According to the above results, a stable displacement front and a transition zone can be formed in the supercritical CO2 displacement process. Although the shapes of the transition zone curves after the breakthrough of supercritical CO2 under different displacement pressures were different, the widths of the transition zones did not change significantly. This showed that the CO2 displacement process was similar to the displacement of oil by water, both of which had relatively stable displacement fronts. In addition, it can be seen from Figure 2b that when the supercritical CO2 injection reached 1.2 PV, the natural gas production in the two groups of experiments reached 100%. This showed that supercritical CO2 displacement can achieve high gas-storage rate and stable CO2 storage. At the same time, the recovery rate of the remaining natural gas has been significantly improved.
##############################
> **TASK LIST**
• A. Condense the paragraph of the supercritical CO2 displacement text that begins "According to the above results" into a short bulleted list that keeps its main facts.
• B. Quote the recorded data from its first line through the line that contains "x-tick-label: Jan 10 is", including both of those lines.

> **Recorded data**
##############################
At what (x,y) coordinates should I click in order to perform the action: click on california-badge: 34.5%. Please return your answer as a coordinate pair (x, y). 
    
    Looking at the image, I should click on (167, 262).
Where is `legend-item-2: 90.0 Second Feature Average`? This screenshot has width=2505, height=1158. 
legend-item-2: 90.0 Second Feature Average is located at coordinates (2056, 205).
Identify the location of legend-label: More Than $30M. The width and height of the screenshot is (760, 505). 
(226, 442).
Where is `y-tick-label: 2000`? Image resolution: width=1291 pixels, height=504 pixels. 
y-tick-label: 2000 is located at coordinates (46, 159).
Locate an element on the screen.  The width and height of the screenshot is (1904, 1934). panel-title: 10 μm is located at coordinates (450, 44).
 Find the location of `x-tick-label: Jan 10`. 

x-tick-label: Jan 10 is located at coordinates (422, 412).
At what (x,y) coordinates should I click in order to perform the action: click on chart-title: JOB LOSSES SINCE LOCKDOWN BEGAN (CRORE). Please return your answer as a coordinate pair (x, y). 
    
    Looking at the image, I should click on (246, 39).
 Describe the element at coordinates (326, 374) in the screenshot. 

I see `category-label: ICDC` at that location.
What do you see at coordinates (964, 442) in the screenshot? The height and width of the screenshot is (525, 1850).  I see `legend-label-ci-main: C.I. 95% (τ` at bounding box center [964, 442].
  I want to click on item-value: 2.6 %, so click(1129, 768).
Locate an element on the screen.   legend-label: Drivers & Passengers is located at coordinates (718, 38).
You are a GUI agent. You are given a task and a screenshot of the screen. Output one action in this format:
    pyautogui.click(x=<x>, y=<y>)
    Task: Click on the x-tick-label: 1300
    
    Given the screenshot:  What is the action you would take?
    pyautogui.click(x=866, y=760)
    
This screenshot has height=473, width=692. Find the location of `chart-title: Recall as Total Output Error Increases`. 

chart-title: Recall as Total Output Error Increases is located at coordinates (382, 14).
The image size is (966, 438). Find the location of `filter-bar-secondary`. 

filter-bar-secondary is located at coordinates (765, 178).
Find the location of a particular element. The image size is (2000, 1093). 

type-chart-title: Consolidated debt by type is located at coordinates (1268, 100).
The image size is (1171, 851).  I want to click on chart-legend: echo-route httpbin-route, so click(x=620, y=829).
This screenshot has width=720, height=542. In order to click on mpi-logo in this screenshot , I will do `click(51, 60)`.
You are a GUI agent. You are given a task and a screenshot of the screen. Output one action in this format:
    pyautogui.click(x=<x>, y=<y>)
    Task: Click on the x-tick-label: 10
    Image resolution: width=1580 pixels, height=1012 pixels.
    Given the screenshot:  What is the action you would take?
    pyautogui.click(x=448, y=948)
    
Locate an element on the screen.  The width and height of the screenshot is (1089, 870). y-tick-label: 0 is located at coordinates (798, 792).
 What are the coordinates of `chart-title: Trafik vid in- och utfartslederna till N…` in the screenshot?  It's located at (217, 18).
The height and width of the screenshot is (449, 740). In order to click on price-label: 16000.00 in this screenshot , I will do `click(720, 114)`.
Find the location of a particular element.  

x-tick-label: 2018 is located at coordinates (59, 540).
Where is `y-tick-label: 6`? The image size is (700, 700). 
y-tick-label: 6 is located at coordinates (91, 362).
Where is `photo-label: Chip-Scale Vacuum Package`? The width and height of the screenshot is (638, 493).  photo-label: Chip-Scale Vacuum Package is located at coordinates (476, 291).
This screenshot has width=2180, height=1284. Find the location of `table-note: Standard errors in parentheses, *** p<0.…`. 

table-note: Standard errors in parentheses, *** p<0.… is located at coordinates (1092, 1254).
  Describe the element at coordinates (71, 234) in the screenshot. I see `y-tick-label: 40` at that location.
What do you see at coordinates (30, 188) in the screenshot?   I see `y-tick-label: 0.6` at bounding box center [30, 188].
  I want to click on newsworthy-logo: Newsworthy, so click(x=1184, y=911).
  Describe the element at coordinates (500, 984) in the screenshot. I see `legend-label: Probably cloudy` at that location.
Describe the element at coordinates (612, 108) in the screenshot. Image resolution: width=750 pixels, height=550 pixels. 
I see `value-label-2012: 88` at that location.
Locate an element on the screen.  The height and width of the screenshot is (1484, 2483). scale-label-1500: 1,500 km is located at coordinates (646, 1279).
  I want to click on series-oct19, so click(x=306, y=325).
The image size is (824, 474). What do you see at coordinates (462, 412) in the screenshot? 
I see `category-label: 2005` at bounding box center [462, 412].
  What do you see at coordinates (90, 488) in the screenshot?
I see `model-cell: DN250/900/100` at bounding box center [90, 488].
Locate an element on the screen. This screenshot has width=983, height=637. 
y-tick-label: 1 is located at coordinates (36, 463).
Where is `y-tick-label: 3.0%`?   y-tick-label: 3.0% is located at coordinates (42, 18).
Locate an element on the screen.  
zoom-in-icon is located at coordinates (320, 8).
##############################
> **RESPONSES BY ITEM NUMBER**
• A.
- Supercritical CO2 displacement can form a stable displacement front and a transition zone.
- After CO2 breakthrough, the transition zone curves differed in shape under different displacement pressures, but their widths did not change significantly.
- This showed that CO2 displacement resembles water displacing oil, since both have relatively stable displacement fronts.
- Figure 2b shows that natural gas production reached 100% in both groups of experiments once CO2 injection reached 1.2 PV.
- This showed that supercritical CO2 displacement can achieve a high gas-storage rate and stable CO2 storage.
- The recovery rate of the remaining natural gas was also significantly improved.

• B.
At what (x,y) coordinates should I click in order to perform the action: click on california-badge: 34.5%. Please return your answer as a coordinate pair (x, y). 
    
    Looking at the image, I should click on (167, 262).
Where is `legend-item-2: 90.0 Second Feature Average`? This screenshot has width=2505, height=1158. 
legend-item-2: 90.0 Second Feature Average is located at coordinates (2056, 205).
Identify the location of legend-label: More Than $30M. The width and height of the screenshot is (760, 505). 
(226, 442).
Where is `y-tick-label: 2000`? Image resolution: width=1291 pixels, height=504 pixels. 
y-tick-label: 2000 is located at coordinates (46, 159).
Locate an element on the screen.  The width and height of the screenshot is (1904, 1934). panel-title: 10 μm is located at coordinates (450, 44).
 Find the location of `x-tick-label: Jan 10`. 

x-tick-label: Jan 10 is located at coordinates (422, 412).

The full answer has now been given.